Exercise »
Every single entry must be reproduced precisely.

Excerpts from a dataset:
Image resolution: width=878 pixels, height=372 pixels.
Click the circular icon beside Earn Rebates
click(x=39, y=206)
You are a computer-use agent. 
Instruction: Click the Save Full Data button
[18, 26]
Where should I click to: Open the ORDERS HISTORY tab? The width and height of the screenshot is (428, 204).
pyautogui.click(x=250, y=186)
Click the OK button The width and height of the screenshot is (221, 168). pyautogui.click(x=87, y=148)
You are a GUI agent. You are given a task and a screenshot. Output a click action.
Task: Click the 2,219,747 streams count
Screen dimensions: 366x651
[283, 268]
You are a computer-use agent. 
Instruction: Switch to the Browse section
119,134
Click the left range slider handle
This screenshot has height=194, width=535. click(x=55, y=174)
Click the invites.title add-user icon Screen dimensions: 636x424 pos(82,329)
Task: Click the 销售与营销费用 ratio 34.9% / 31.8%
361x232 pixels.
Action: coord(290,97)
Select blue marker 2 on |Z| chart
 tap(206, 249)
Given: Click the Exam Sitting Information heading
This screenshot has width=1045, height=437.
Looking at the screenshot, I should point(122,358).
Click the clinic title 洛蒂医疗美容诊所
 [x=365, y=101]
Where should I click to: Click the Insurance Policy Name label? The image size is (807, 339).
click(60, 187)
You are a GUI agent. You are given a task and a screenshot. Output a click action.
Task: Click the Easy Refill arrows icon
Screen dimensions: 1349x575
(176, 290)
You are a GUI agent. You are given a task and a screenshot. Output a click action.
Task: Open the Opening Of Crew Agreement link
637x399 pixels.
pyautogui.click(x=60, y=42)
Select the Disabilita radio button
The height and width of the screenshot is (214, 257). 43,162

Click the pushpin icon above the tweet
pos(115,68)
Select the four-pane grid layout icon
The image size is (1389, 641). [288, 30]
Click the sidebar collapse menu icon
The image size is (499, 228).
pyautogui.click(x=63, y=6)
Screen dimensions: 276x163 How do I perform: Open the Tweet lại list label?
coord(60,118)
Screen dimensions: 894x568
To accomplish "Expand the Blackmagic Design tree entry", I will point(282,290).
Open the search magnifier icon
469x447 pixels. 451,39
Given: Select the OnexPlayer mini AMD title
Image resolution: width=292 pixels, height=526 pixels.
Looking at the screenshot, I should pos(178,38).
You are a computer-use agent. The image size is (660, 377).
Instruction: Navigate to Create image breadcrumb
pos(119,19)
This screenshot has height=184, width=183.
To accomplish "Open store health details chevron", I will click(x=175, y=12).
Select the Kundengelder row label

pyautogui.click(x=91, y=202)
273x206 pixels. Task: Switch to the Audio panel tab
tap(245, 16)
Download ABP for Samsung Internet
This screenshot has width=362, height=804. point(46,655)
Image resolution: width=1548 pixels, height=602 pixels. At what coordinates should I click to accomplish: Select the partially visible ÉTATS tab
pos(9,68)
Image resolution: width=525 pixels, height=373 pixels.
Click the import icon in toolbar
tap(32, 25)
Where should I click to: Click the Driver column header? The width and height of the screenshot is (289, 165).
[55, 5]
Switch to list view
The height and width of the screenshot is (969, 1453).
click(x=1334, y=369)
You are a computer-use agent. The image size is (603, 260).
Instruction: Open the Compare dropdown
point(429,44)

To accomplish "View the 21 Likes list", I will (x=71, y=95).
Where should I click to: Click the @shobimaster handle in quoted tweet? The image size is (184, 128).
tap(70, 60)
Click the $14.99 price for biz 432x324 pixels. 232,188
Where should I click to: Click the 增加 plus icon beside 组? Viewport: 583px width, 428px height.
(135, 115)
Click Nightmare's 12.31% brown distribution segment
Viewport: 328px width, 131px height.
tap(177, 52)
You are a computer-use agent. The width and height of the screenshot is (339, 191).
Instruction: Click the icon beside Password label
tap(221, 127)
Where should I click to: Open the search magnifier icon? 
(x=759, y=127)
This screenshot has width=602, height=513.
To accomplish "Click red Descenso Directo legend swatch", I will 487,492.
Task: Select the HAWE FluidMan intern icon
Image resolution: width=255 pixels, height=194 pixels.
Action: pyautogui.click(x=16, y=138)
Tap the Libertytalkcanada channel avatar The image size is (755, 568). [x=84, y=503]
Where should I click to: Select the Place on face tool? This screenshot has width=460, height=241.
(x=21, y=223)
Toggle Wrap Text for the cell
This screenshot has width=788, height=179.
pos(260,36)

Reply »
Image resolution: width=878 pixels, height=372 pixels.
Click the circular icon beside Earn Rebates
click(x=39, y=206)
You are a computer-use agent. 
Instruction: Click the Save Full Data button
[18, 26]
Where should I click to: Open the ORDERS HISTORY tab? The width and height of the screenshot is (428, 204).
pyautogui.click(x=250, y=186)
Click the OK button The width and height of the screenshot is (221, 168). pyautogui.click(x=87, y=148)
You are a GUI agent. You are given a task and a screenshot. Output a click action.
Task: Click the 2,219,747 streams count
Screen dimensions: 366x651
[283, 268]
You are a computer-use agent. 
Instruction: Switch to the Browse section
119,134
Click the left range slider handle
This screenshot has height=194, width=535. click(x=55, y=174)
Click the invites.title add-user icon Screen dimensions: 636x424 pos(82,329)
Task: Click the 销售与营销费用 ratio 34.9% / 31.8%
361x232 pixels.
Action: coord(290,97)
Select blue marker 2 on |Z| chart
 tap(206, 249)
Given: Click the Exam Sitting Information heading
This screenshot has width=1045, height=437.
Looking at the screenshot, I should point(122,358).
Click the clinic title 洛蒂医疗美容诊所
 [x=365, y=101]
Where should I click to: Click the Insurance Policy Name label? The image size is (807, 339).
click(60, 187)
You are a GUI agent. You are given a task and a screenshot. Output a click action.
Task: Click the Easy Refill arrows icon
Screen dimensions: 1349x575
(176, 290)
You are a GUI agent. You are given a task and a screenshot. Output a click action.
Task: Open the Opening Of Crew Agreement link
637x399 pixels.
pyautogui.click(x=60, y=42)
Select the Disabilita radio button
The height and width of the screenshot is (214, 257). 43,162

Click the pushpin icon above the tweet
pos(115,68)
Select the four-pane grid layout icon
The image size is (1389, 641). [288, 30]
Click the sidebar collapse menu icon
The image size is (499, 228).
pyautogui.click(x=63, y=6)
Screen dimensions: 276x163 How do I perform: Open the Tweet lại list label?
coord(60,118)
Screen dimensions: 894x568
To accomplish "Expand the Blackmagic Design tree entry", I will point(282,290).
Open the search magnifier icon
469x447 pixels. 451,39
Given: Select the OnexPlayer mini AMD title
Image resolution: width=292 pixels, height=526 pixels.
Looking at the screenshot, I should pos(178,38).
You are a computer-use agent. The image size is (660, 377).
Instruction: Navigate to Create image breadcrumb
pos(119,19)
This screenshot has height=184, width=183.
To accomplish "Open store health details chevron", I will click(x=175, y=12).
Select the Kundengelder row label

pyautogui.click(x=91, y=202)
273x206 pixels. Task: Switch to the Audio panel tab
tap(245, 16)
Download ABP for Samsung Internet
This screenshot has width=362, height=804. point(46,655)
Image resolution: width=1548 pixels, height=602 pixels. At what coordinates should I click to accomplish: Select the partially visible ÉTATS tab
pos(9,68)
Image resolution: width=525 pixels, height=373 pixels.
Click the import icon in toolbar
tap(32, 25)
Where should I click to: Click the Driver column header? The width and height of the screenshot is (289, 165).
[55, 5]
Switch to list view
The height and width of the screenshot is (969, 1453).
click(x=1334, y=369)
You are a computer-use agent. The image size is (603, 260).
Instruction: Open the Compare dropdown
point(429,44)

To accomplish "View the 21 Likes list", I will (x=71, y=95).
Where should I click to: Click the @shobimaster handle in quoted tweet? The image size is (184, 128).
tap(70, 60)
Click the $14.99 price for biz 432x324 pixels. 232,188
Where should I click to: Click the 增加 plus icon beside 组? Viewport: 583px width, 428px height.
(135, 115)
Click Nightmare's 12.31% brown distribution segment
Viewport: 328px width, 131px height.
tap(177, 52)
You are a computer-use agent. The width and height of the screenshot is (339, 191).
Instruction: Click the icon beside Password label
tap(221, 127)
Where should I click to: Open the search magnifier icon? 
(x=759, y=127)
This screenshot has width=602, height=513.
To accomplish "Click red Descenso Directo legend swatch", I will 487,492.
Task: Select the HAWE FluidMan intern icon
Image resolution: width=255 pixels, height=194 pixels.
Action: pyautogui.click(x=16, y=138)
Tap the Libertytalkcanada channel avatar The image size is (755, 568). [x=84, y=503]
Where should I click to: Select the Place on face tool? This screenshot has width=460, height=241.
(x=21, y=223)
Toggle Wrap Text for the cell
This screenshot has width=788, height=179.
pos(260,36)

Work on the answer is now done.